Supplied data:
____

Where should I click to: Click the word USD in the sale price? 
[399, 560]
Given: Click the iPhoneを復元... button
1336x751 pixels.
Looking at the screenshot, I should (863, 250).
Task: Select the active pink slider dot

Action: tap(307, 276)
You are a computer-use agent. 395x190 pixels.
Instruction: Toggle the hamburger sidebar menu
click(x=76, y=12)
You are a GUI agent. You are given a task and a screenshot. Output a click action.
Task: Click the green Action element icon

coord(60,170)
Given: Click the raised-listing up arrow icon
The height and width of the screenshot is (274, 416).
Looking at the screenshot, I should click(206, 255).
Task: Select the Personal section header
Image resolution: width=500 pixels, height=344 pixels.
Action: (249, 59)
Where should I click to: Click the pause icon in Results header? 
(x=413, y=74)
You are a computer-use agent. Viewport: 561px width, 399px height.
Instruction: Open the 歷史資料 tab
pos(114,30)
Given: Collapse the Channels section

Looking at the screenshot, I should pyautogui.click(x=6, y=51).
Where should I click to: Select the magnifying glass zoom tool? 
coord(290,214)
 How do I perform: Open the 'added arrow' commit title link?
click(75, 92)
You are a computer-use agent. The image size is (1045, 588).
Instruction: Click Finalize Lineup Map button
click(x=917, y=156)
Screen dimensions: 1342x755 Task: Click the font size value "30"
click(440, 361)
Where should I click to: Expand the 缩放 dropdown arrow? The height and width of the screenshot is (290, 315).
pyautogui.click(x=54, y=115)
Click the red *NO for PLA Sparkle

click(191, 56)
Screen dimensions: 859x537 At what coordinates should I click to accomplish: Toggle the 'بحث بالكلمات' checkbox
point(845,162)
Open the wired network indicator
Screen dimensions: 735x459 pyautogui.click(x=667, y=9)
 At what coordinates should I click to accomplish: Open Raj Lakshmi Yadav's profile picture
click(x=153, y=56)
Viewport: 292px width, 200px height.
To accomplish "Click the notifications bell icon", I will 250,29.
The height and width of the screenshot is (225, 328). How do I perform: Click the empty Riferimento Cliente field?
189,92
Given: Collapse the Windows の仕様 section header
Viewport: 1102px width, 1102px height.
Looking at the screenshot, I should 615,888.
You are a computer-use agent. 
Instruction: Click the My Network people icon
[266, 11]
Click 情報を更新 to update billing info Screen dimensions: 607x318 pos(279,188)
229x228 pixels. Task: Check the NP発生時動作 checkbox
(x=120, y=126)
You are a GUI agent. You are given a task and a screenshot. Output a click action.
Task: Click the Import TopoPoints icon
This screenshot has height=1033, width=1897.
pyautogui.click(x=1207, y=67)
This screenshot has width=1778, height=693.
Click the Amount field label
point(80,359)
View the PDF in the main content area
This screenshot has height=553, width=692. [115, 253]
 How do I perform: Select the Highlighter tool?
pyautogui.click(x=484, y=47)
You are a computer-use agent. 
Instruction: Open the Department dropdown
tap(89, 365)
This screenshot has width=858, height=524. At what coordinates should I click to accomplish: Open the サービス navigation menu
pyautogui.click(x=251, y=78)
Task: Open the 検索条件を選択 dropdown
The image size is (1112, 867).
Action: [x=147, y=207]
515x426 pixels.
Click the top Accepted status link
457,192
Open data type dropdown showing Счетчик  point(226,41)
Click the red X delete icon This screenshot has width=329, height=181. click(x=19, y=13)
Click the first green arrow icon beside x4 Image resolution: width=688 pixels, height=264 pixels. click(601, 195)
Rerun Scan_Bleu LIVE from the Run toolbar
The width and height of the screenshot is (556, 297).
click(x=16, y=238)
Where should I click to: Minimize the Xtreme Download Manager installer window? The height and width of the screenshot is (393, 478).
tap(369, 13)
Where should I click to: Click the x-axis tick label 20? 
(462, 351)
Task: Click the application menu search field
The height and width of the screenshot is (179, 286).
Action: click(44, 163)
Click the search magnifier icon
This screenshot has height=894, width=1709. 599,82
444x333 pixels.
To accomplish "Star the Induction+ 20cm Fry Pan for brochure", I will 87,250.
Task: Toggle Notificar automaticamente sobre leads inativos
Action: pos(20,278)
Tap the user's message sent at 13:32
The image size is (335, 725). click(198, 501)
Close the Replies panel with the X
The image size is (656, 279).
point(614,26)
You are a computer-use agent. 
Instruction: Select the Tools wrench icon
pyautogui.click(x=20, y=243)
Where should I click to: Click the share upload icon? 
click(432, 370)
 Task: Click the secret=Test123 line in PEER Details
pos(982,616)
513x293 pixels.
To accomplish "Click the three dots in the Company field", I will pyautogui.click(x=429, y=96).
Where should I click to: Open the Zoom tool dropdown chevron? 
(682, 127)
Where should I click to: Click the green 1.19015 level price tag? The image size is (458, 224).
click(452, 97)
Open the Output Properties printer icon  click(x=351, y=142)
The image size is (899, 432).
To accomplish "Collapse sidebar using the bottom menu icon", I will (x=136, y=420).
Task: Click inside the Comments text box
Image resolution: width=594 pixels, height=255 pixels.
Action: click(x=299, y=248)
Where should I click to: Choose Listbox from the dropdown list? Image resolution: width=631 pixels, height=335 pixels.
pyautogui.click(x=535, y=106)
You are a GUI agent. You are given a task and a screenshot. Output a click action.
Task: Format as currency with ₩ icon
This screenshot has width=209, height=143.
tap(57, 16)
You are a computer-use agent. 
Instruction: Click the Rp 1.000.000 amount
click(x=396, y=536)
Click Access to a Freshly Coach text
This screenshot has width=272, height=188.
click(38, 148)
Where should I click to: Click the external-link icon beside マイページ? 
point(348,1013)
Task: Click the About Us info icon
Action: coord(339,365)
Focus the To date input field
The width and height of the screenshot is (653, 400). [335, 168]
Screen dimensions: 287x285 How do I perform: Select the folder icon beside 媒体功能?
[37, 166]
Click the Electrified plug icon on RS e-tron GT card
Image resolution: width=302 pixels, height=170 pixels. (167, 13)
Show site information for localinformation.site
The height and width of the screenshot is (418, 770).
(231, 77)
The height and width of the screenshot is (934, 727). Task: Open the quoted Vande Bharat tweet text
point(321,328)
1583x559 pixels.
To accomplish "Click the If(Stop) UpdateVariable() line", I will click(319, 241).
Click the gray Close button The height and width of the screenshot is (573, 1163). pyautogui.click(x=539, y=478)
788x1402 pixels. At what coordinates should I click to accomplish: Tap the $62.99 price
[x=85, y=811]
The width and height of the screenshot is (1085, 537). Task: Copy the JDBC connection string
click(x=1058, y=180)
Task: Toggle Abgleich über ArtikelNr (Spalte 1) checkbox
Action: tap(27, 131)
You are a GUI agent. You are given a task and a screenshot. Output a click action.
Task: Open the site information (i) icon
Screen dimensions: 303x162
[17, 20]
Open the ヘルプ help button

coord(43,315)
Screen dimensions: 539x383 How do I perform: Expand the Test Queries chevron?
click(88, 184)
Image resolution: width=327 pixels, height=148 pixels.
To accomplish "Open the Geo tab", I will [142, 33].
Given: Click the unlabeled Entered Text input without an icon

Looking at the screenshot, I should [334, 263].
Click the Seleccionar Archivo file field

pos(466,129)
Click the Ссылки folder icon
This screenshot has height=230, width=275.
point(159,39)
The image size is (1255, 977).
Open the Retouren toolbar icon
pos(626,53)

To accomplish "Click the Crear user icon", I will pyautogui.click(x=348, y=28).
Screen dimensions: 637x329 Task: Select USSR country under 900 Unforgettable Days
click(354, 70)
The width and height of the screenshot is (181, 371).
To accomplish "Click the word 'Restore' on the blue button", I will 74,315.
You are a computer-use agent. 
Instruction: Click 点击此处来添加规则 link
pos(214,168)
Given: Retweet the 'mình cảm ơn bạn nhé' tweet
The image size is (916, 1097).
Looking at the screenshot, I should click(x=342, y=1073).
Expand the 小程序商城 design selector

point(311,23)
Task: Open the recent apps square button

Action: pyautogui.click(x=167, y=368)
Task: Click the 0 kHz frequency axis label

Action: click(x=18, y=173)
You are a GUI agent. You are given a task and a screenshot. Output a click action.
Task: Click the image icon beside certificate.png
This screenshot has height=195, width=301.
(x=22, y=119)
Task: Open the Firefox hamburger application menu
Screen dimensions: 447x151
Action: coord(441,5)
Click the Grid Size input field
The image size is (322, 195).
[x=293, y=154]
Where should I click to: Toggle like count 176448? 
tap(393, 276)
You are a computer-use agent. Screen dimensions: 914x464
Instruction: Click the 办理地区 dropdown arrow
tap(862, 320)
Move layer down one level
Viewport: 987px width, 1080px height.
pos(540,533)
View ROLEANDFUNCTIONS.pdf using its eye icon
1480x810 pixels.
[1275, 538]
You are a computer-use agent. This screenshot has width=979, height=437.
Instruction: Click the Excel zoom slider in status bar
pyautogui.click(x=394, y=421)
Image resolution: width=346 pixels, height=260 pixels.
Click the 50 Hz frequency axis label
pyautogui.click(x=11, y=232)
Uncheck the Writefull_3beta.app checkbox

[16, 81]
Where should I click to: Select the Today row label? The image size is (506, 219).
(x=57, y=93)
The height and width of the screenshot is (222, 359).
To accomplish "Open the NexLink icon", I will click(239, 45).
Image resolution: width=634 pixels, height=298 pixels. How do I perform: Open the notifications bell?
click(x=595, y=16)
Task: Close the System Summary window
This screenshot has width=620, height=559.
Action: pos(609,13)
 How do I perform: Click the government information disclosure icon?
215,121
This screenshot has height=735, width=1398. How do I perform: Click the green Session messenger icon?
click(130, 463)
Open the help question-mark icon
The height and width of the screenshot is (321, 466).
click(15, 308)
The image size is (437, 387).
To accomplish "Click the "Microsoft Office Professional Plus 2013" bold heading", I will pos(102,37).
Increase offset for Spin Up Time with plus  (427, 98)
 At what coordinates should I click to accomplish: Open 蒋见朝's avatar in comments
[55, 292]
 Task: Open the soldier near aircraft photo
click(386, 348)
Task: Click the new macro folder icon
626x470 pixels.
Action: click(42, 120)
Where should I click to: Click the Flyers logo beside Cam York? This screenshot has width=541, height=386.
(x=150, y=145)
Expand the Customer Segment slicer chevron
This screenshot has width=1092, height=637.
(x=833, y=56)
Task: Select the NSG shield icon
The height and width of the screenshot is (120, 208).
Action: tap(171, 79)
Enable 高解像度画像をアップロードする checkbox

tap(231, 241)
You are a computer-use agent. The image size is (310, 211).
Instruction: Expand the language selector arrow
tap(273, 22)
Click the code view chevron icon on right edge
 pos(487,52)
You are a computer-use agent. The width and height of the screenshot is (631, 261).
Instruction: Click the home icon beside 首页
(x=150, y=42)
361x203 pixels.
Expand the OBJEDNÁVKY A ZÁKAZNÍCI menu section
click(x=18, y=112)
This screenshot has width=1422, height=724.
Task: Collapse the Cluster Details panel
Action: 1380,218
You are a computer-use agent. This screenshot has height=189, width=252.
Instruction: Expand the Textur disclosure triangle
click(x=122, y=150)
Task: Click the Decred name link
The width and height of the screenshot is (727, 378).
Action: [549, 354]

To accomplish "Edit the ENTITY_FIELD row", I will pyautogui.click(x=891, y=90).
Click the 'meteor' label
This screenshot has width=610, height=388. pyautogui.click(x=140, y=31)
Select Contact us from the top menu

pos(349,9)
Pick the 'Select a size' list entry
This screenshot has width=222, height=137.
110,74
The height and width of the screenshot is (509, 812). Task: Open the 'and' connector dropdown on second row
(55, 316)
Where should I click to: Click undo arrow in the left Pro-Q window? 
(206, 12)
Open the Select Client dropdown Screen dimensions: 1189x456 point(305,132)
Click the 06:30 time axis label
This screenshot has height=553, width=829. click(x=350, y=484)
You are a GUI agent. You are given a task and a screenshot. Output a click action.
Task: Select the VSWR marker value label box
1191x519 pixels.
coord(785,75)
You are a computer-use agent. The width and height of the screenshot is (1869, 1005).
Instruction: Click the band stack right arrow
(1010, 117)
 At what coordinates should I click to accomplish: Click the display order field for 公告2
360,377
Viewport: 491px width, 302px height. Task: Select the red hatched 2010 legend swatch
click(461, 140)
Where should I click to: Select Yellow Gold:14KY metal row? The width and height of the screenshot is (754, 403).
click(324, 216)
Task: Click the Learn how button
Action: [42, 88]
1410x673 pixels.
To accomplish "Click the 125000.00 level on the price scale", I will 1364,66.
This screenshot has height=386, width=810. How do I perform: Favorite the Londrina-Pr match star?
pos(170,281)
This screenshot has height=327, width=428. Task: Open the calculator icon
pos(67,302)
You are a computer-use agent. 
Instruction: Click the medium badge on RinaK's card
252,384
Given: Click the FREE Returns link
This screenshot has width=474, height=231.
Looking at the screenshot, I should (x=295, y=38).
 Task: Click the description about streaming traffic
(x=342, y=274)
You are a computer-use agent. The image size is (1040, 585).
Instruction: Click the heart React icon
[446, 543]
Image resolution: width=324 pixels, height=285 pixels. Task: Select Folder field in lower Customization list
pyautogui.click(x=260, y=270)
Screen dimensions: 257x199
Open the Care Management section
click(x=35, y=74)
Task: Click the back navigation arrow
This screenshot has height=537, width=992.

____

Begin at the first line of the material and transcribe each line exactly. End with the line containing "You are a computer-use agent. 395x190 pixels.", and give nothing else.

Result:
Where should I click to: Click the word USD in the sale price? 
[399, 560]
Given: Click the iPhoneを復元... button
1336x751 pixels.
Looking at the screenshot, I should (863, 250).
Task: Select the active pink slider dot

Action: tap(307, 276)
You are a computer-use agent. 395x190 pixels.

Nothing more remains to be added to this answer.